◆ **Belirtilen amaç**
Lâdikli Hacı Ahmet Ağa'nın hayatını anlatan metni baştan sona, hiçbir değişiklik yapmadan tekrarla.

◆ **Belge bölümü**
§ §

LÂDİKLİ HACI AHMET AĞA MEZARI – SARAYÖNÜ – KONYA
Lâdikli Hacı Ahmet Ağa ( 1303/1887- 8 Haziran 1969)
Lâdikli Hacı Ahmet Ağa, 1303-1887 yılında Sarayönü kazasının Lâdik köyünde dünyaya geldi. Küçük yaşlarından itibaren çiftçilik ve çobanlıkla uğraştı. Osmanlı’nın buhranlı günlerinde, iki ağabeyi ile birlikte cepheye sevk edildi. Cepheden cepheye koştu. Çatalca, Makedonya, Yunanistan, Arnavutluk ve Bulgaristan savaşlarına katıldı. Balkan Harbi’ne iştirak etti. Ahmet Ağa Birinci Cihan Harbi’nde yine cephededir. Çanakkale savaşlarına katıldı. Ağabeyinin birisini Çanakkale’de, diğerini de Kırkgaziler’de şehit verdi. Burada ikinci defa yaralandı. Düşmana karşı Hicaz savunmasında Arabistan çöllerinde savaştı. Kanal Harekâtı’nda üçüncü defa yaralandı. Askerlik hayatı, yirmi beş yılı aşan Ahmet Ağa, gerçek bir “Gazi Veli” idi. Bu mânevî haline de Hicaz savunmasında aldığı bir yara ile ulaştı.

§ §

◆ **Toplanan malzeme**
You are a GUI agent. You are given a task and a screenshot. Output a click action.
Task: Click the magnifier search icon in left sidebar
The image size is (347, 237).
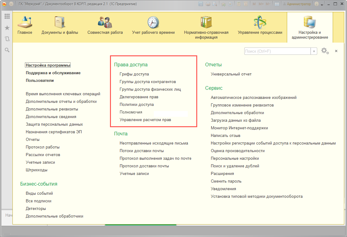(x=7, y=50)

§ §

◆ **Sorunun yanıtı**
LÂDİKLİ HACI AHMET AĞA MEZARI – SARAYÖNÜ – KONYA
Lâdikli Hacı Ahmet Ağa ( 1303/1887- 8 Haziran 1969)
Lâdikli Hacı Ahmet Ağa, 1303-1887 yılında Sarayönü kazasının Lâdik köyünde dünyaya geldi. Küçük yaşlarından itibaren çiftçilik ve çobanlıkla uğraştı. Osmanlı’nın buhranlı günlerinde, iki ağabeyi ile birlikte cepheye sevk edildi. Cepheden cepheye koştu. Çatalca, Makedonya, Yunanistan, Arnavutluk ve Bulgaristan savaşlarına katıldı. Balkan Harbi’ne iştirak etti. Ahmet Ağa Birinci Cihan Harbi’nde yine cephededir. Çanakkale savaşlarına katıldı. Ağabeyinin birisini Çanakkale’de, diğerini de Kırkgaziler’de şehit verdi. Burada ikinci defa yaralandı. Düşmana karşı Hicaz savunmasında Arabistan çöllerinde savaştı. Kanal Harekâtı’nda üçüncü defa yaralandı. Askerlik hayatı, yirmi beş yılı aşan Ahmet Ağa, gerçek bir “Gazi Veli” idi. Bu mânevî haline de Hicaz savunmasında aldığı bir yara ile ulaştı.